* **Problem requirements**: Among the entries below, find the lines holding "computer" and copy them.

(Collected data)
--- START ---

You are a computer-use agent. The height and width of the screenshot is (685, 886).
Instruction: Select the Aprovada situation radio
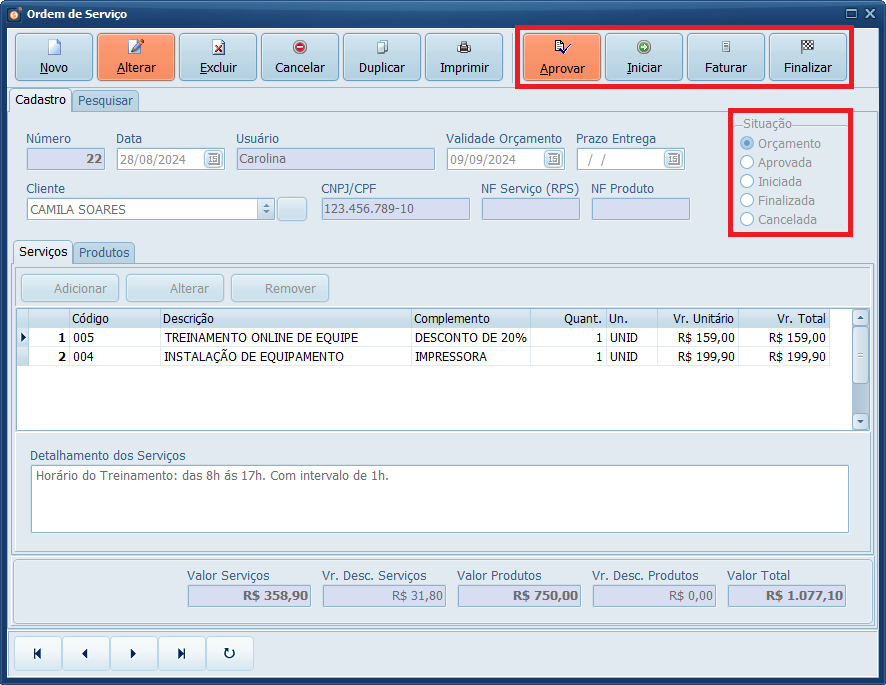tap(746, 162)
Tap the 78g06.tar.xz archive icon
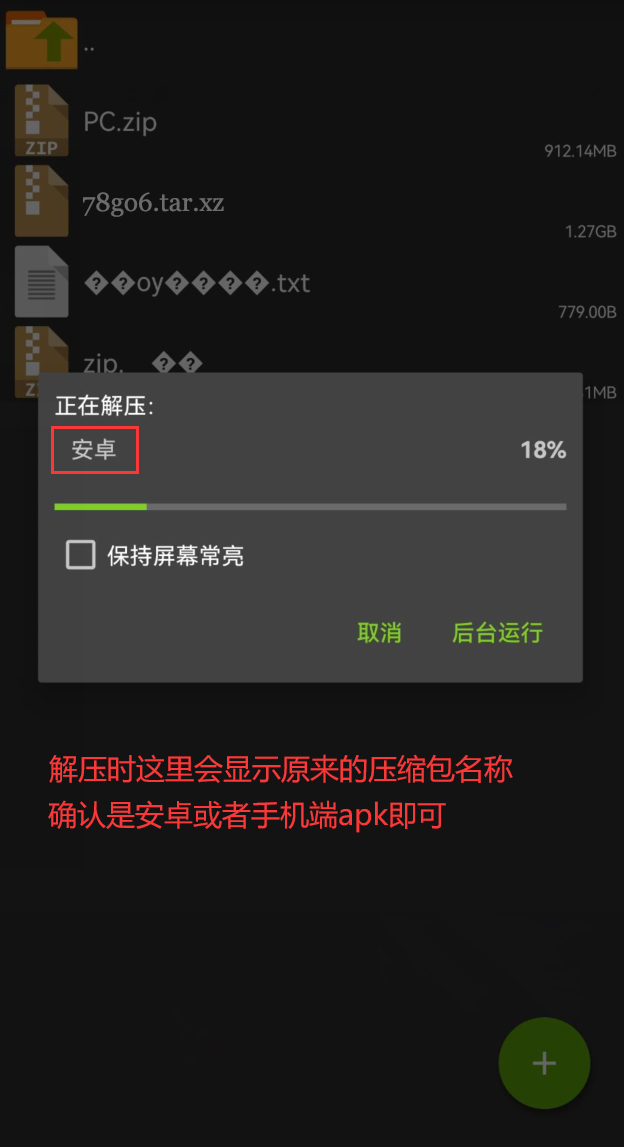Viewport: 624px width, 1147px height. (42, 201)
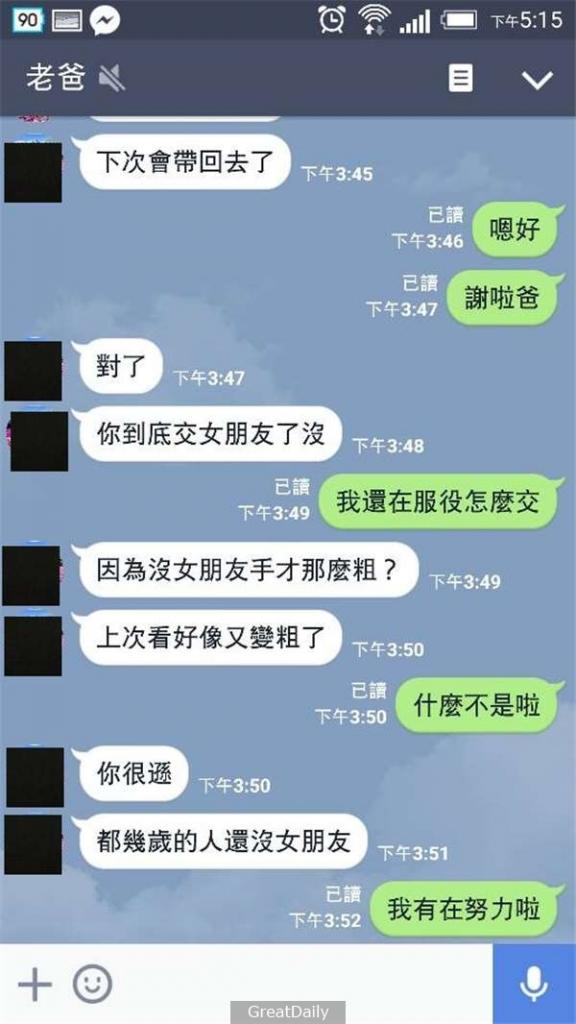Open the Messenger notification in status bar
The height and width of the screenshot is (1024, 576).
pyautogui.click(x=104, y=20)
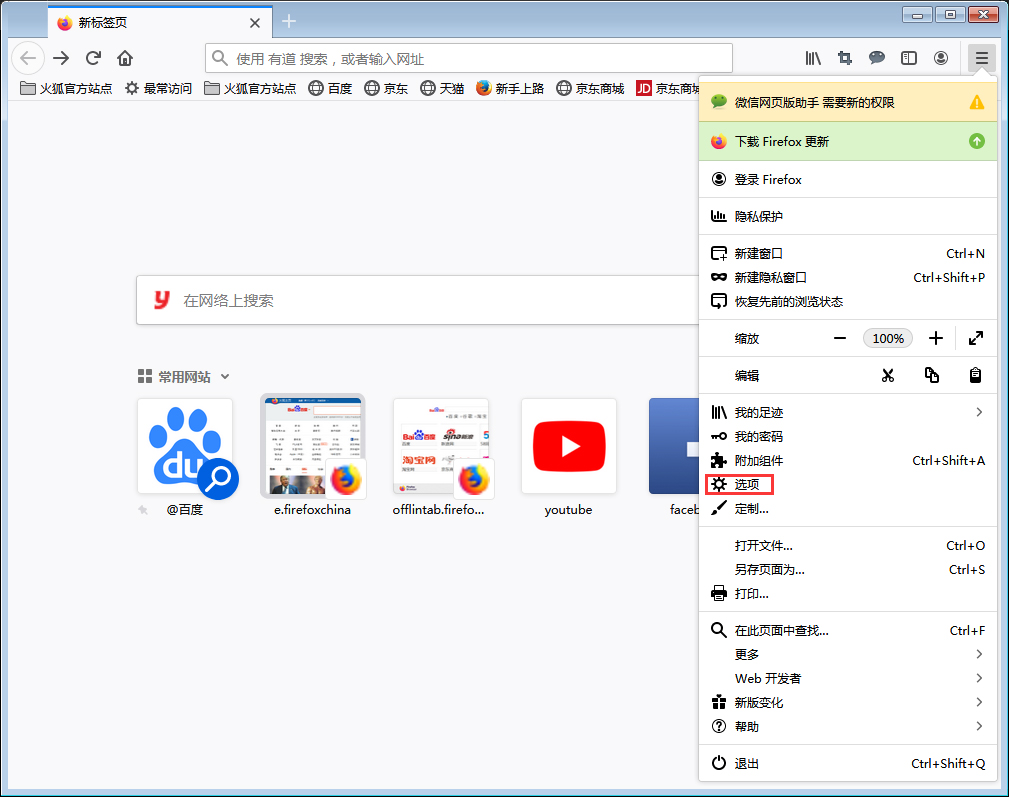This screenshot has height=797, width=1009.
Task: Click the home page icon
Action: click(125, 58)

--- END ---
--- START ---

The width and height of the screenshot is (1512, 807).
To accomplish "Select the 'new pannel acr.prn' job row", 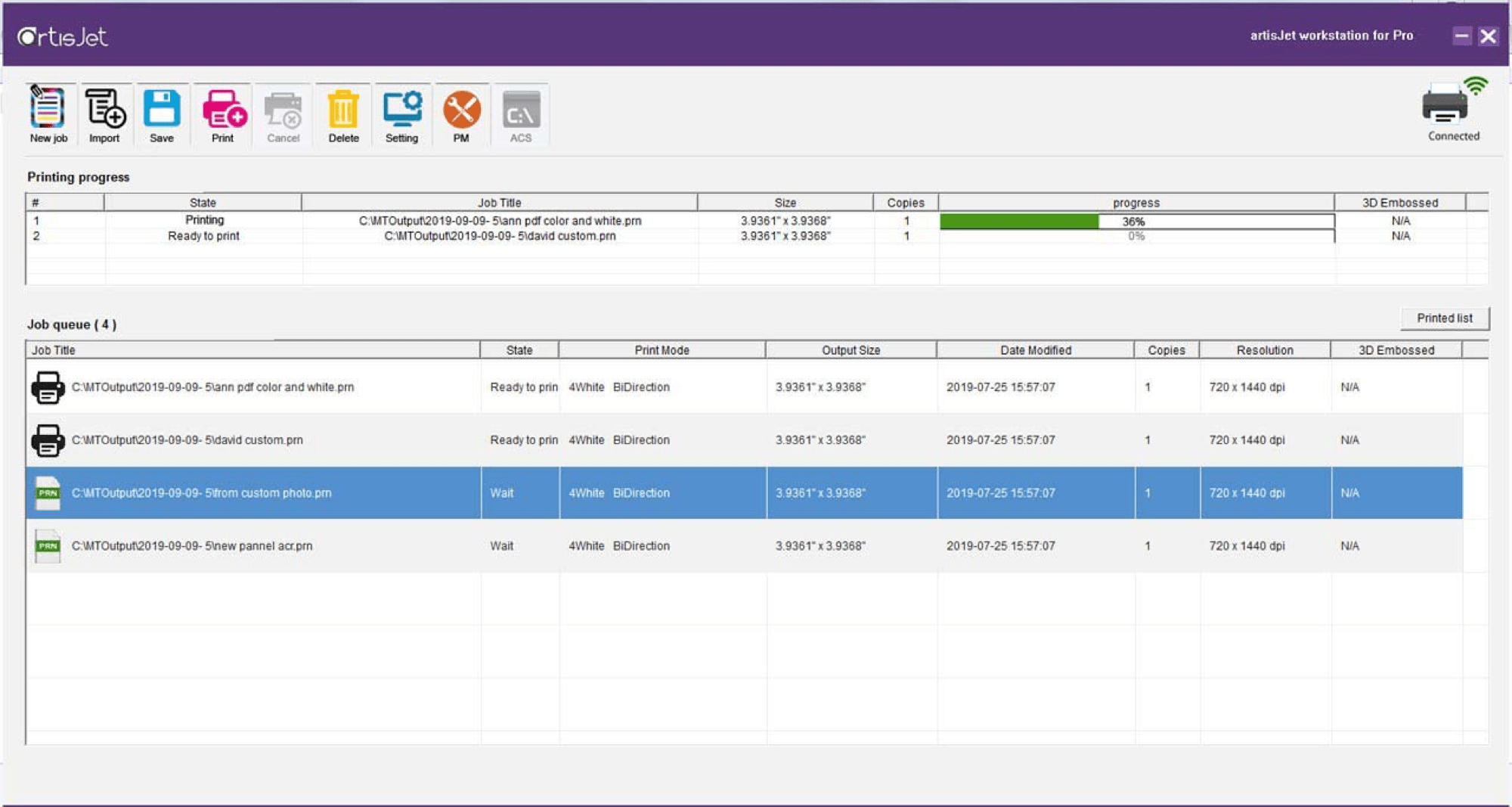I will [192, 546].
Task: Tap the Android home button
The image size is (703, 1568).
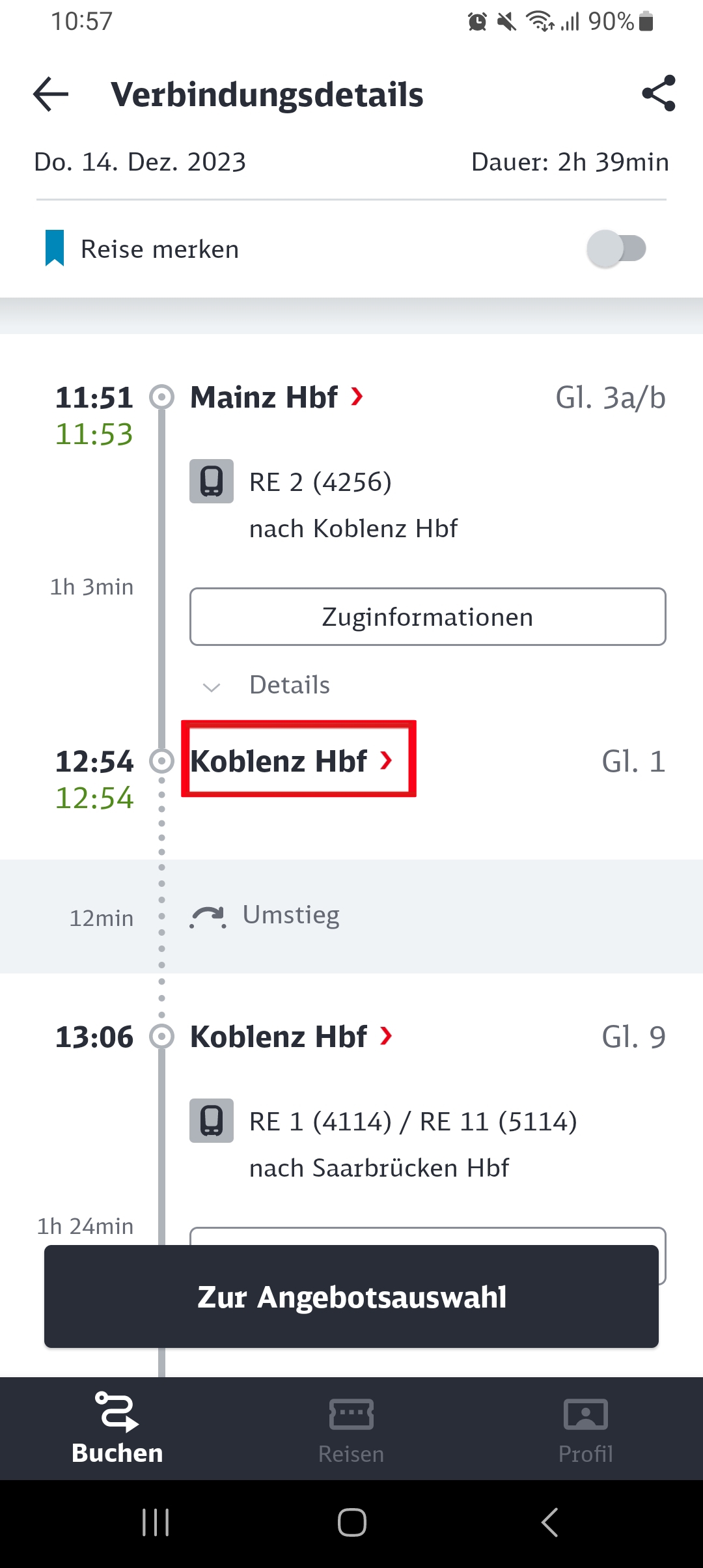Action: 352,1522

--- END ---
--- START ---

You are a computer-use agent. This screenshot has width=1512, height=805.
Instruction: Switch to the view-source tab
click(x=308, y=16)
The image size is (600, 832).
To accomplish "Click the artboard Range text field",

--- END ---

* **Answer for the task**:
You are a computer-use agent. The height and width of the screenshot is (685, 886).
You are a computer-use agent. This screenshot has width=1512, height=805.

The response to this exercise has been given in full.